Aux termes de l'article L. 642-10 du code de commerce ' le tribunal peut prévoir dans le jugement arrêtant le plan de cession que tout ou partie des biens cédés ne pourront être aliénés, pour une durée qu'il fixe, sans son autorisation.'

Il découle de ce texte que le tribunal pouvait décider de l'inaliénabilité des actifs repris sans être tenu par les demandes de la société repreneuse qui souhaitait pouvoir en céder une partie dans les deux ans de la reprise à d'autres sociétés du groupe.

En l'espèce, c'est à juste titre que le tribunal a décidé de l'inaliénabilité des biens cédés pendant la durée très limitée de une année étant précisé que c'est la société France Business Travel qui est cessionnaire et non le groupe Sainte-Claire et en conséquence que la cession de certains actifs même au sein du groupe, pourrait modifier les engagements pris par France Business Travel quant à l'activité et à l'emploi en particulier.

La demande sera en conséquence rejetée.

Sur l'article 700 du Code de procédure civile

Le CGEA demande enfin que la société France Business Travel soit condamnée au paiement de la somme de 3.000 euros au titre de l'article 700 du Code de procédure civile ainsi qu'aux entiers dépens.

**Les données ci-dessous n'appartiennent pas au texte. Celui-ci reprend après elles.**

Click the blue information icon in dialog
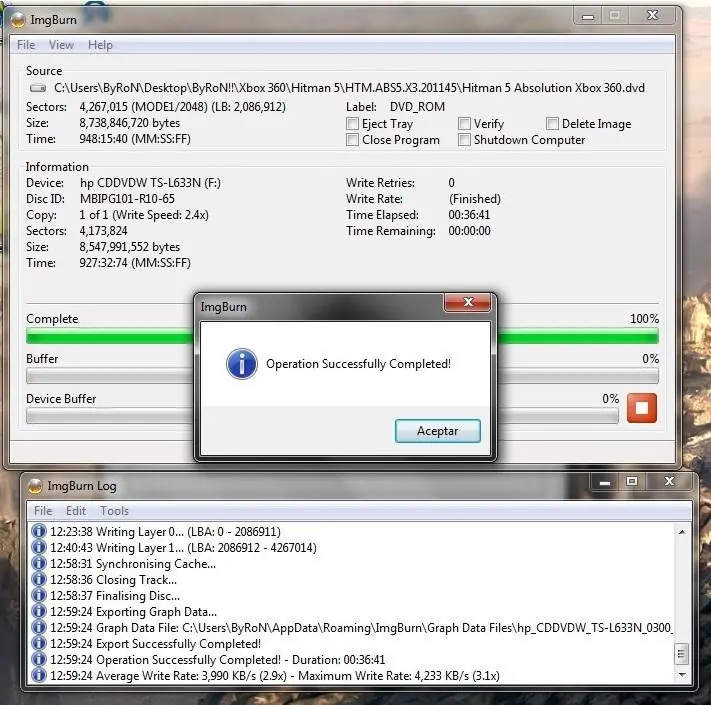Image resolution: width=711 pixels, height=705 pixels. tap(242, 364)
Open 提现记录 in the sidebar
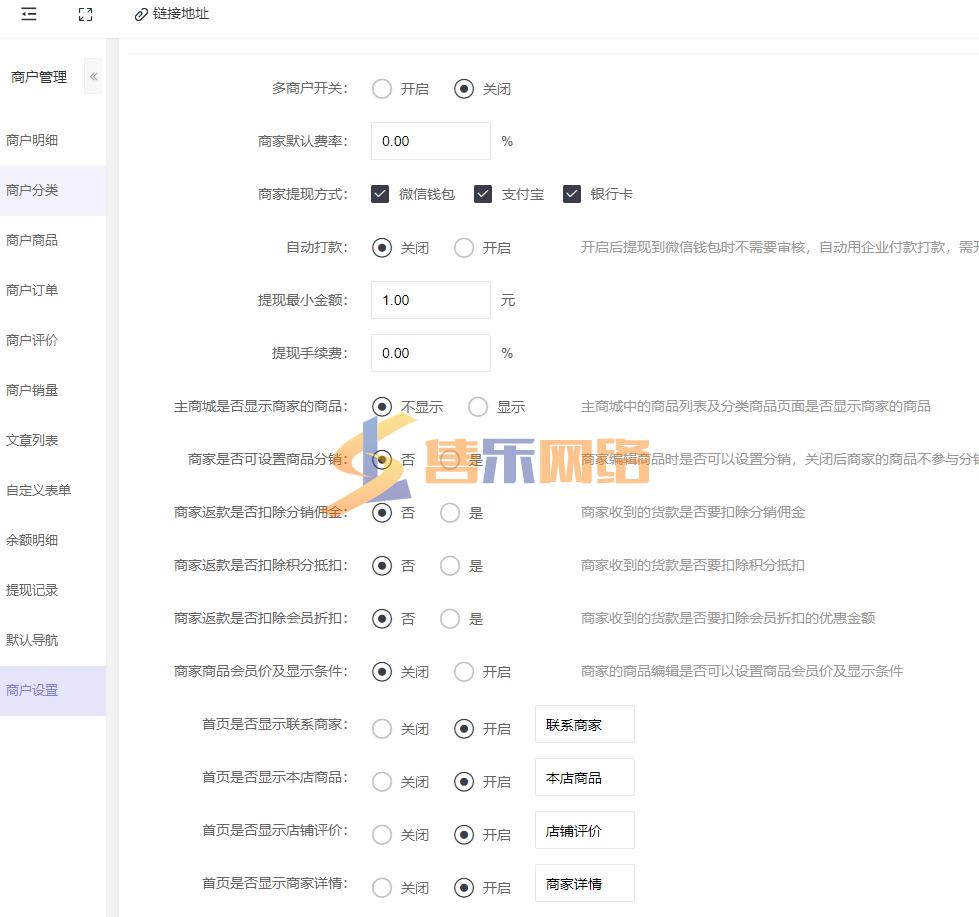This screenshot has width=979, height=917. pos(32,590)
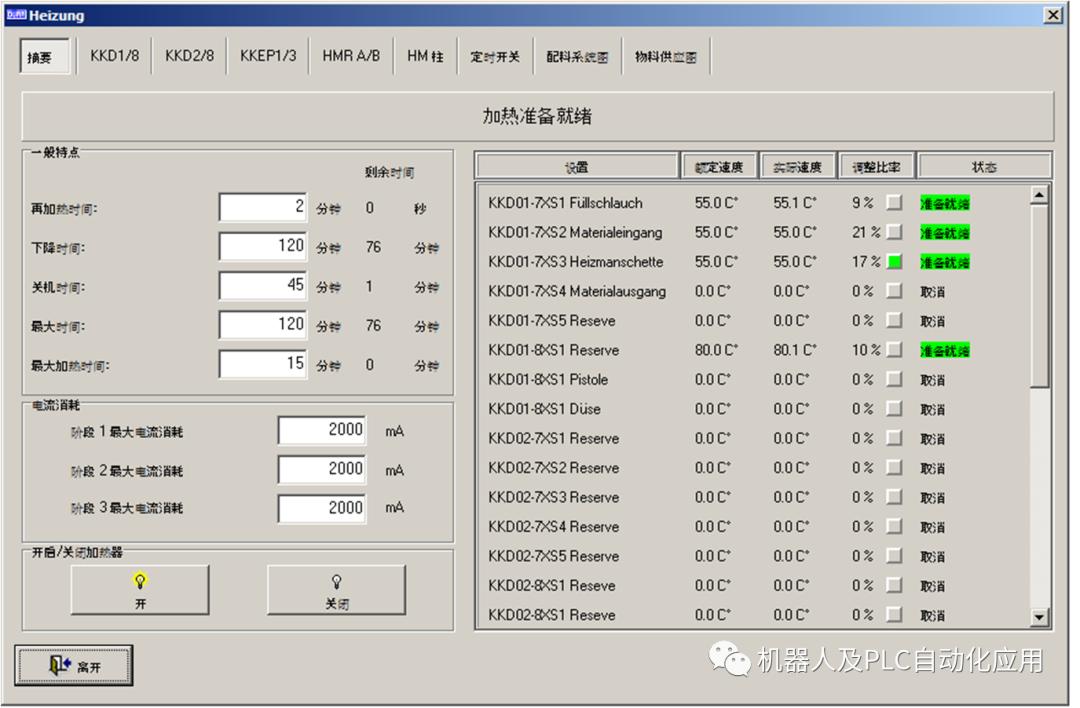Switch to the KKD1/8 tab

(x=114, y=55)
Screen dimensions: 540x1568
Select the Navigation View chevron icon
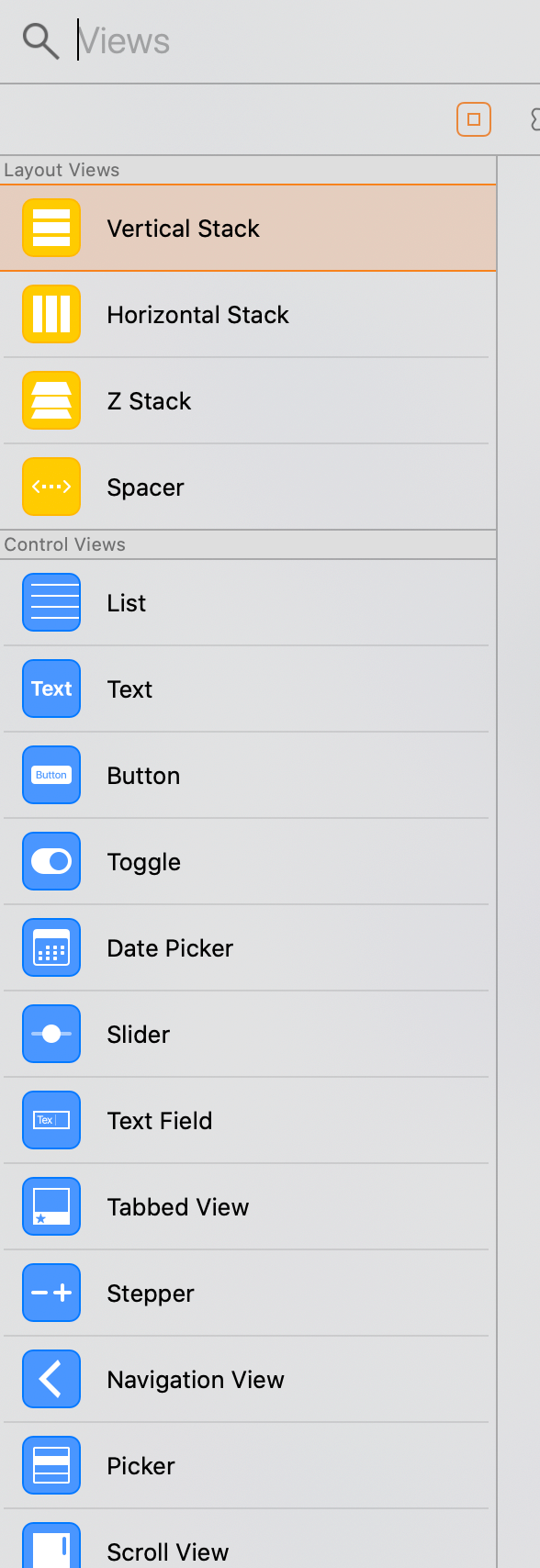click(x=51, y=1379)
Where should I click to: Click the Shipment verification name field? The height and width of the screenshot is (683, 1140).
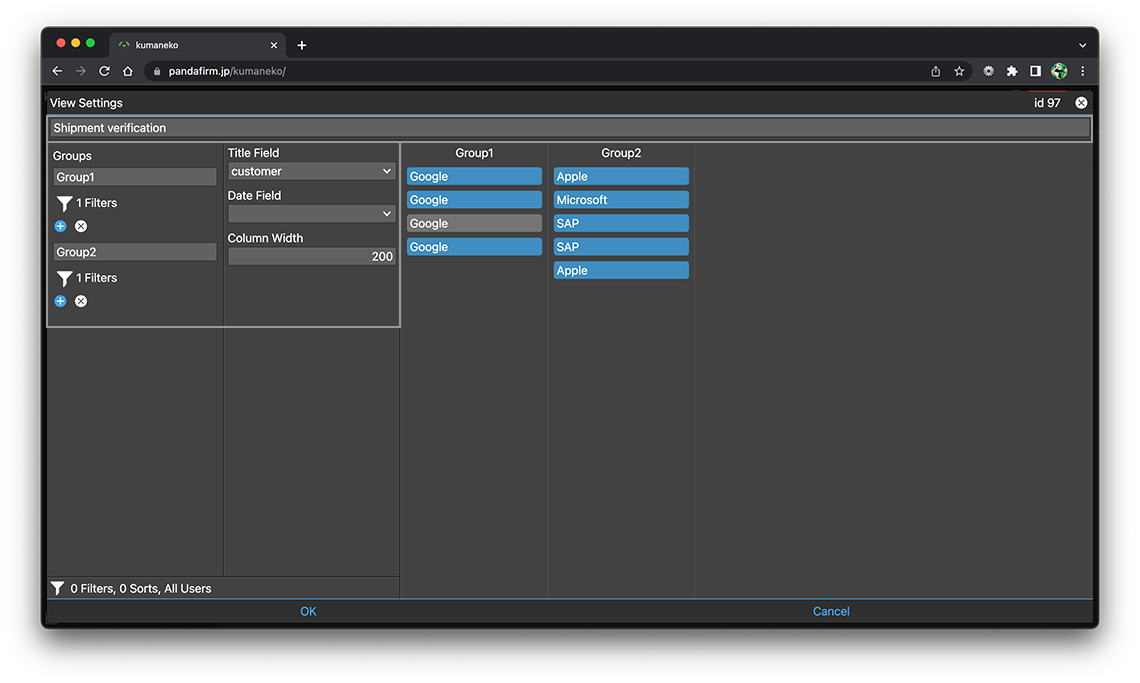(570, 128)
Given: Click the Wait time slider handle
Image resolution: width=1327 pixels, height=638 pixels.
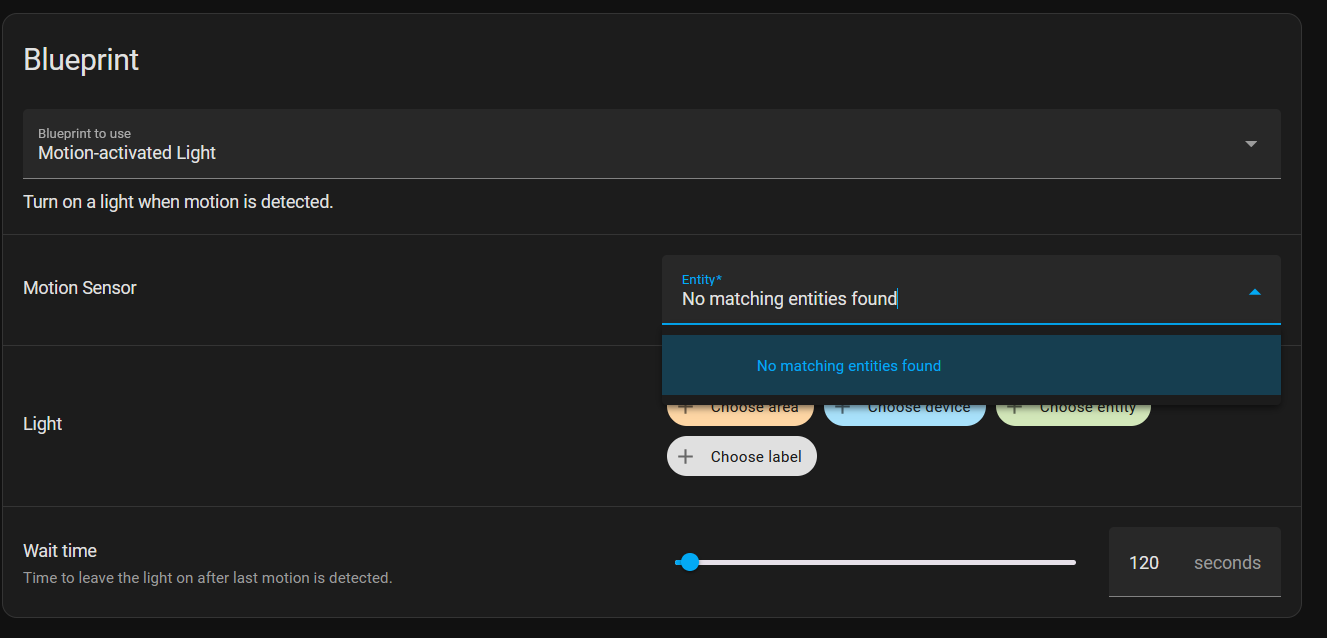Looking at the screenshot, I should pyautogui.click(x=689, y=562).
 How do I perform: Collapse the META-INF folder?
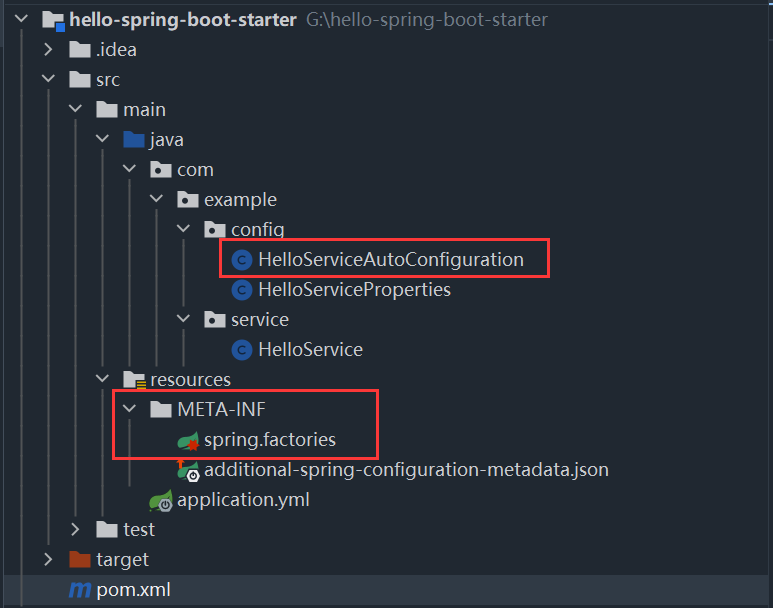click(x=129, y=410)
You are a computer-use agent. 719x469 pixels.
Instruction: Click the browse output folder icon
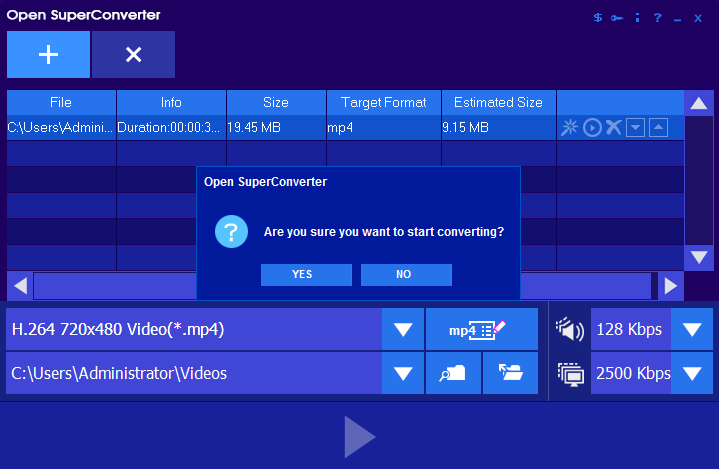pos(453,373)
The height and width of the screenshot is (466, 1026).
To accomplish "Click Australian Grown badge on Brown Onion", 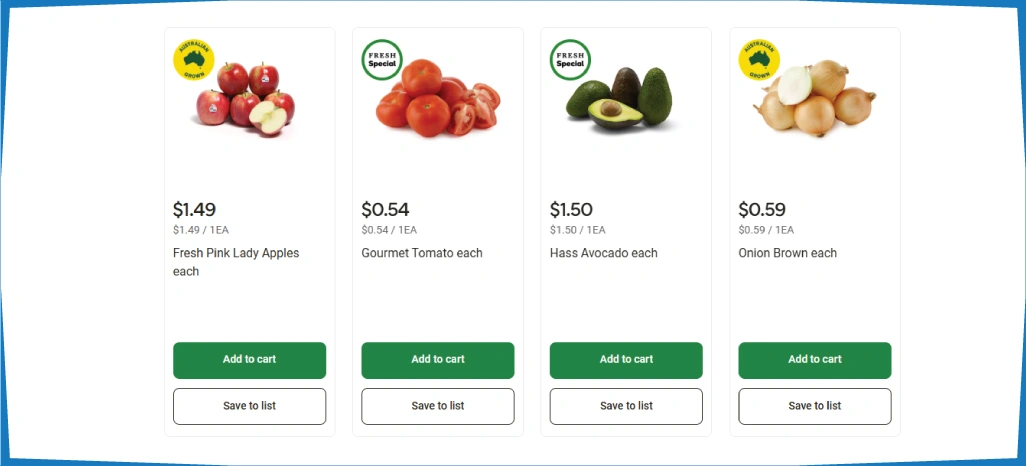I will pyautogui.click(x=759, y=60).
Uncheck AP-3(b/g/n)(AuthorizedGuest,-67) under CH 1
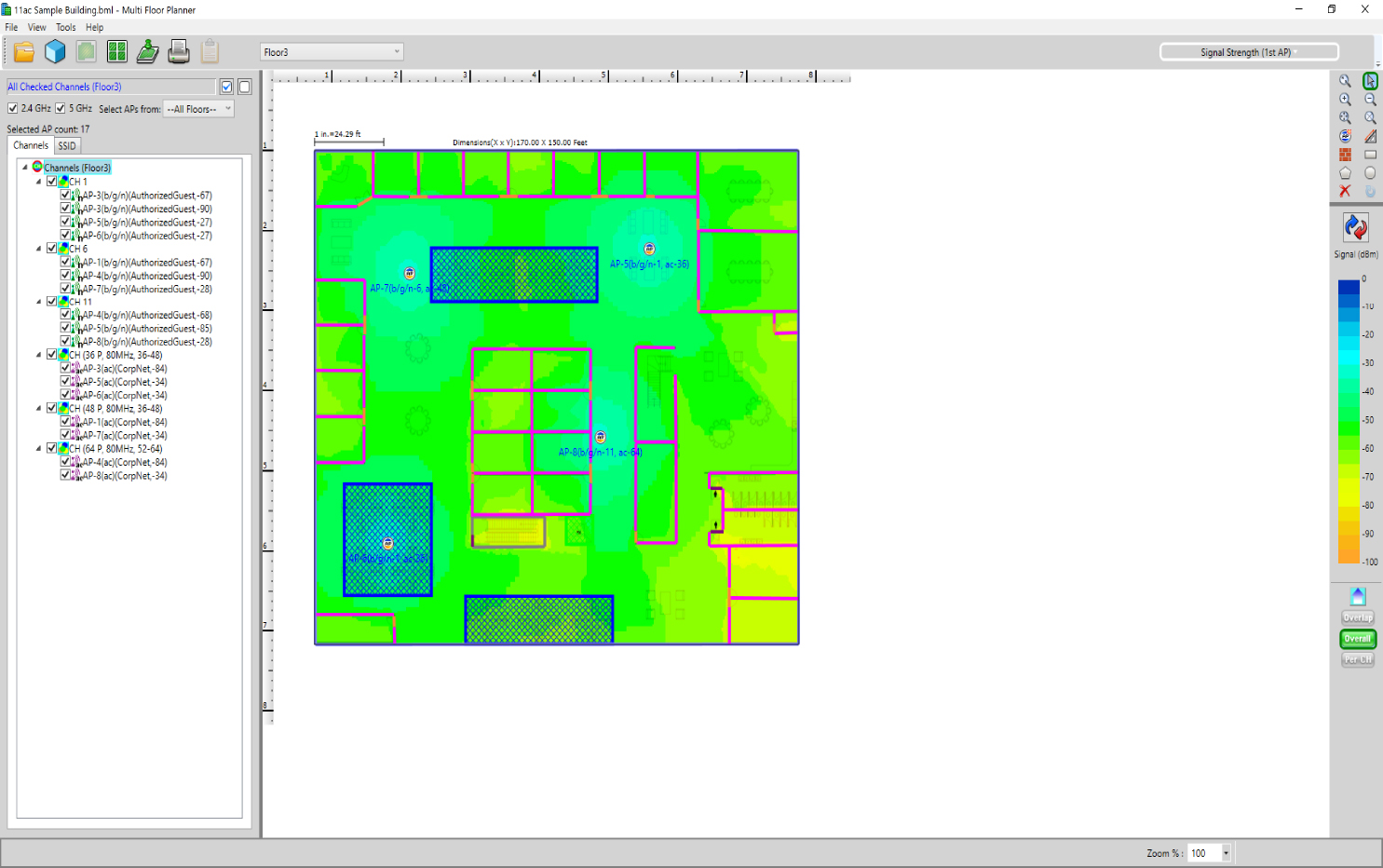 coord(65,196)

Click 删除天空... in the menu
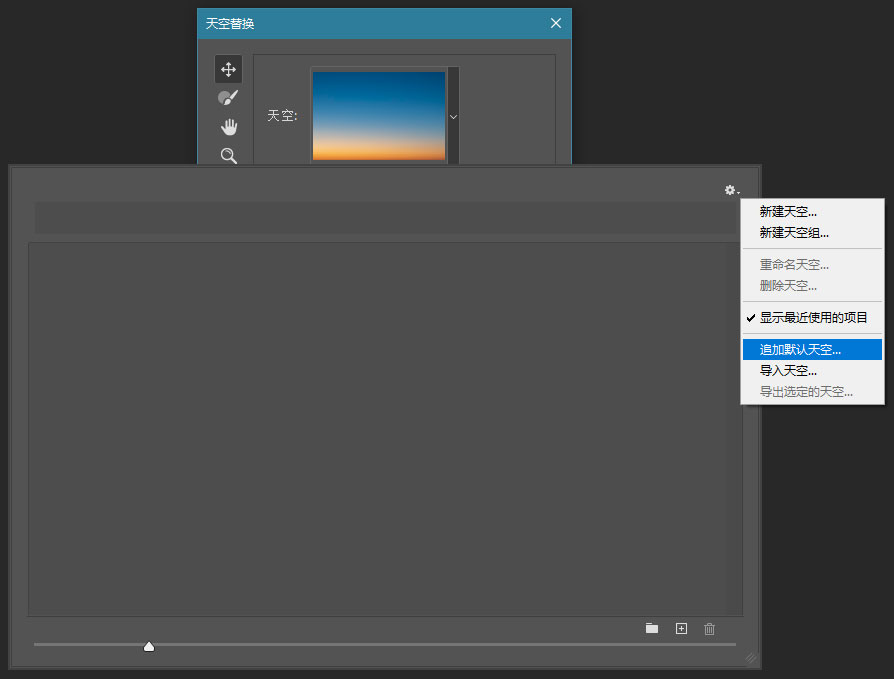pyautogui.click(x=788, y=286)
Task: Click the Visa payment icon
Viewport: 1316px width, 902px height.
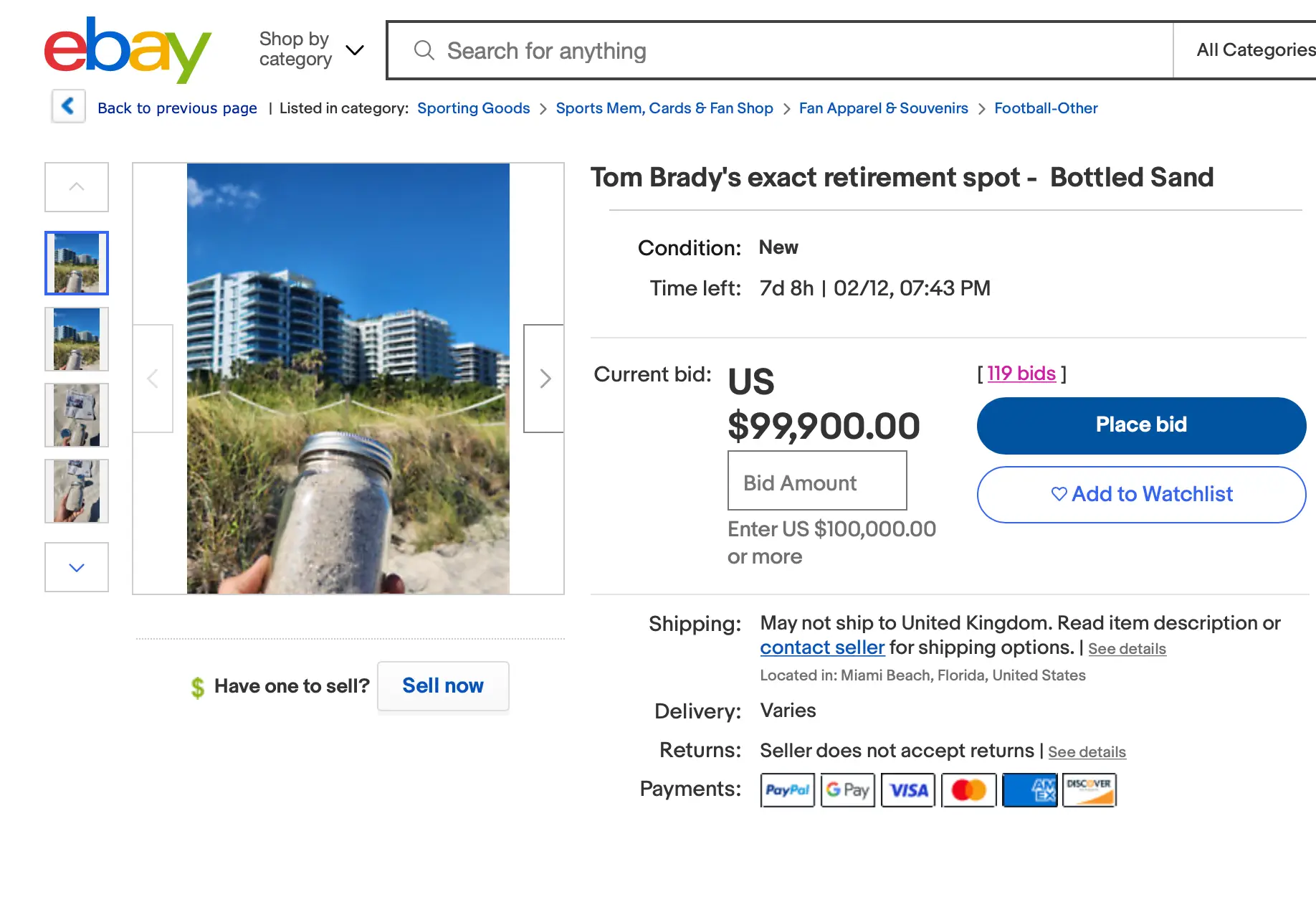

Il serait inéquitable de laisser à sa charge les frais qu'elle a exposés et qui ne sont pas compris dans les dépens. Il lui sera allouée la somme de 2.000 euros à ce titre.

PAR CES MOTIFS,

Confirme le jugement rendu par le tribunal de commerce de Paris le 31 mars 2017,

Y ajoutant,

Dit que les demandes de la Snc Corbert sont irrecevables,

Condamne la société France Business Travel à payer au Centre de Gestion et d'Etude AGS (CGEA) Ile de France Ouest, la somme de 2.000 euros sur le fondement de l'article 700 du Code de procédure civile ,

Condamne la société France Business Travel aux dépens qui pourront être recouvrés conformément aux dispositions de l'article 699 du Code de procédure civile.